Deriving magnetic dipole moment from multipole expansion

[WeiShan Ng]

Homework Statement

This is from Griffith's Introduction to Electrodynamics, where the book is deriving the magnetic dipole moment from multipole expansion of the vector potential

The vector potential of a current loop can be written as
$$\mathbf{A(r)}=\frac{\mu_0 I}{4\pi} \left[ \frac{1}{r} \oint d\mathbf{l'} + \frac{1}{r^2} \oint r' \cos \alpha d\mathbf{l'} + \frac{1}{r^3} \oint (r')^2 \left( \frac{3}{2} \cos^2 \alpha - \frac{1}{2} \right) d\mathbf{l'} + \dots \right]$$
and the dipole is
$$\mathbf{A}_{dip}(\mathbf{r}) = \frac{\mu_o I}{4\pi r^2} \oint r' \cos \alpha d\mathbf{l'} = \frac{\mu_o I}{4\pi r^2} \oint (\mathbf{\hat{r}} \cdot \mathbf{r'} ) d\mathbf{l'}$$
The book then use the relation
$$\oint (\mathbf{\hat{r}} \cdot \mathbf{r'} )d\mathbf{l'}=-\mathbf{\hat{r}} \times \int d\mathbf{a'}$$
to get the magnetic dipole formula
$$\mathbf{A}_{dip} (\mathbf{r}) = \frac{\mu_0}{4\pi} \frac{\mathbf{m}\times \mathbf{\hat{r}}}{r^2}$$
where
$$\mathbf{m} \equiv I\int d\mathbf{a} = I \mathbf{a}$$

The problem is, I just couldn't figure out where we get the relation
$$\oint (\mathbf{\hat{r}} \cdot \mathbf{r'} )d\mathbf{l'}=-\mathbf{\hat{r}} \times \int d\mathbf{a'}$$ from?

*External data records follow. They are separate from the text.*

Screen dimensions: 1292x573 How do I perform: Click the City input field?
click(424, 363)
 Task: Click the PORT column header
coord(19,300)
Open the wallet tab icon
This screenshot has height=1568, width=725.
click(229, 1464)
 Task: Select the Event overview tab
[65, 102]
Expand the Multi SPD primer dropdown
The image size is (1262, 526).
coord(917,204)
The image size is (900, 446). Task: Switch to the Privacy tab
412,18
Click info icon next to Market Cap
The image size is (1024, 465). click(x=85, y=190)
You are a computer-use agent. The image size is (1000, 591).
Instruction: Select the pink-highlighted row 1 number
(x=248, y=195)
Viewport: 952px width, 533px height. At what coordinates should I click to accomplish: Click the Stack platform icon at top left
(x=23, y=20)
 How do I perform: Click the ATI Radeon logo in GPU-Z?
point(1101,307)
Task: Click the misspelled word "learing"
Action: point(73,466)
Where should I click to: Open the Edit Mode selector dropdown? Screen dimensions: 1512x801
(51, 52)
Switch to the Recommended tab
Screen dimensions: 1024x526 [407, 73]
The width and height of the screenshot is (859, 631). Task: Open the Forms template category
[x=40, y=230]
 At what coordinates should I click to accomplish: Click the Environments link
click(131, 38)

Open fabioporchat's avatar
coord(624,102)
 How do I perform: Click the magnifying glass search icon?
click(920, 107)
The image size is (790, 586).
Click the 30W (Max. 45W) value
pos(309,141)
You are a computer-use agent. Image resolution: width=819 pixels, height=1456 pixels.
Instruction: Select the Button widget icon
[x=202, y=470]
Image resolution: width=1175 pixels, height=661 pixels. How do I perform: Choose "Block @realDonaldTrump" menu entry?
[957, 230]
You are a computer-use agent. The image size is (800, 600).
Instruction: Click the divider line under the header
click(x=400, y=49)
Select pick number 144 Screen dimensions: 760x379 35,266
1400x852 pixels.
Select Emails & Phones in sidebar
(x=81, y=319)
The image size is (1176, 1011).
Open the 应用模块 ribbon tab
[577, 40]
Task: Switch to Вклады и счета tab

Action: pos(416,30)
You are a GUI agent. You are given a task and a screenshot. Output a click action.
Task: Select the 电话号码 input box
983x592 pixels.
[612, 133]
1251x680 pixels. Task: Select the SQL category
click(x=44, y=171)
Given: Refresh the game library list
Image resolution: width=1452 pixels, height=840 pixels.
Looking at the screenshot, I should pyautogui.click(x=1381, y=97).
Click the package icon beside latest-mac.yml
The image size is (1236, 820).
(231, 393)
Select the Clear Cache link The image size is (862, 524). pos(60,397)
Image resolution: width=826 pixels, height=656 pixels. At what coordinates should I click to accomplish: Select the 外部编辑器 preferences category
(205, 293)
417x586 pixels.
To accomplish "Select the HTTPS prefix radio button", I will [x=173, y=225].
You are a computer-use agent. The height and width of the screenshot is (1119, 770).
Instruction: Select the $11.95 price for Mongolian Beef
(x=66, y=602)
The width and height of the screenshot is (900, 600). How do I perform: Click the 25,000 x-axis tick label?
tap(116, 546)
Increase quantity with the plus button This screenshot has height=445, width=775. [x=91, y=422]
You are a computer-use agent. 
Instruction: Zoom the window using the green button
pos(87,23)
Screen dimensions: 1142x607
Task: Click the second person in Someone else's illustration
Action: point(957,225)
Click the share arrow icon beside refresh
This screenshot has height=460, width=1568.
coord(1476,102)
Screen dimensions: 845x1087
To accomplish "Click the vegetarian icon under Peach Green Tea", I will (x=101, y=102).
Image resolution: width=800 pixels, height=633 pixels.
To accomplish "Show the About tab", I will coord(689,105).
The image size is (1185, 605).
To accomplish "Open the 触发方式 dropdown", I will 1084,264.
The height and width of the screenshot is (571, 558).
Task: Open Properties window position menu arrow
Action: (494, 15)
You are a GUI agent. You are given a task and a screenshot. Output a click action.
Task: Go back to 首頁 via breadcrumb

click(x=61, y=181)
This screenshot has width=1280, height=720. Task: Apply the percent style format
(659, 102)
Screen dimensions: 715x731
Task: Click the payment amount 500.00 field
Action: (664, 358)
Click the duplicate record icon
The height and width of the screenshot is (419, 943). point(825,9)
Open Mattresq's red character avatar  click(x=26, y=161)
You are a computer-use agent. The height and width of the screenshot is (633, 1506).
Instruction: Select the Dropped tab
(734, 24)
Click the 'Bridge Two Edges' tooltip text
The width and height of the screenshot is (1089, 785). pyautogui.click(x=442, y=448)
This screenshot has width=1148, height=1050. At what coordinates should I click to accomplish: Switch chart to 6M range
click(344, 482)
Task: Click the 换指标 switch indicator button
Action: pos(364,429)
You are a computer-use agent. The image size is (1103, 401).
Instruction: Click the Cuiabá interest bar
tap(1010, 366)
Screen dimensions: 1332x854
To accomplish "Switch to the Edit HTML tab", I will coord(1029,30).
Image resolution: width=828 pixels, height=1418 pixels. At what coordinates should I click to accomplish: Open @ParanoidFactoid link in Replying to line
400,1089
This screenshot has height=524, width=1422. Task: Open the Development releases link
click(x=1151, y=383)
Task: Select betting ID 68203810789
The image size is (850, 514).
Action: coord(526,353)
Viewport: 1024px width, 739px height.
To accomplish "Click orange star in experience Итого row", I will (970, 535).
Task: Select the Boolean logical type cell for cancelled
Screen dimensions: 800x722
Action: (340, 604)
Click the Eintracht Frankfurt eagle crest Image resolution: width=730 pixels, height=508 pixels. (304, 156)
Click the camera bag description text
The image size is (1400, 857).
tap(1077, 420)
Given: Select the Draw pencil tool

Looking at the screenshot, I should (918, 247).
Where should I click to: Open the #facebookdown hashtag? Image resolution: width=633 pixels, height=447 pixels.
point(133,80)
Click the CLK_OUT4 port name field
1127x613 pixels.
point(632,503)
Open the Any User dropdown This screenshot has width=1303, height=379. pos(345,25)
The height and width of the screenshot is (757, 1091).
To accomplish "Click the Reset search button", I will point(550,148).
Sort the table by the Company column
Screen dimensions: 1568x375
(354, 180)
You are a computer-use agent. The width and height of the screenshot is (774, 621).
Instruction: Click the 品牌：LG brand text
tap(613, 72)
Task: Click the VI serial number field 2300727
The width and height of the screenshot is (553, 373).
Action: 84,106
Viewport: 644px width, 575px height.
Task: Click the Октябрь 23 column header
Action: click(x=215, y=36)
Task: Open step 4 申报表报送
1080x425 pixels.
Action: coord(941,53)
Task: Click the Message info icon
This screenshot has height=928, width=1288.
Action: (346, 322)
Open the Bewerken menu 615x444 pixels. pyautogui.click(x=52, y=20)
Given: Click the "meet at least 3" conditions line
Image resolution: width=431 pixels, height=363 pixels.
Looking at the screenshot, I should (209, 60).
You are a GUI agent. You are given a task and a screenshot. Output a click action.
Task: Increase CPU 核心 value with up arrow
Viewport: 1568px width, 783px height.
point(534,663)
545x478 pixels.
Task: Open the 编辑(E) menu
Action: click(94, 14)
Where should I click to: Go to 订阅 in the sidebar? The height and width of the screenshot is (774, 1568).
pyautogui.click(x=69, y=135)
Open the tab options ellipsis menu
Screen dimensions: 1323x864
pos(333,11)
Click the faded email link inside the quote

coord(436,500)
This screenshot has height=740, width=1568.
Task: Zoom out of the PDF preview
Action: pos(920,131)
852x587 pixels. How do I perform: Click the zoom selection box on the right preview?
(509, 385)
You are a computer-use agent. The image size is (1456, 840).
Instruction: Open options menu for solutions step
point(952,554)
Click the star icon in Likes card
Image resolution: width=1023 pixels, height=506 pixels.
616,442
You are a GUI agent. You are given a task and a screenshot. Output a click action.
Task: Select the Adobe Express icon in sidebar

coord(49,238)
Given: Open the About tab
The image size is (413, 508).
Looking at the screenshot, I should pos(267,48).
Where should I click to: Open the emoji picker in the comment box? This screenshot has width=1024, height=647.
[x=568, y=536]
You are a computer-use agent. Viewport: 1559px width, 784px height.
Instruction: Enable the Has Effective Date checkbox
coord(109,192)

Can someone please shed some light on this? Thanks a lot.

Homework Equations

The Attempt at a Solution

 

[TSny]

The problem is, I just couldn't figure out where we get the relation
$$\oint (\mathbf{\hat{r}} \cdot \mathbf{r'} )d\mathbf{l'}=-\mathbf{\hat{r}} \times \int d\mathbf{a'}$$

Griffiths suggests using the identity (1.108) of the text which says that for any constant $\mathbf c$, $$\oint \left(\mathbf c \cdot \mathbf r' \right) d\mathbf l' = \mathbf a \times \mathbf c $$ Griffths says to use this identity with $\mathbf c = \hat{\mathbf r}$.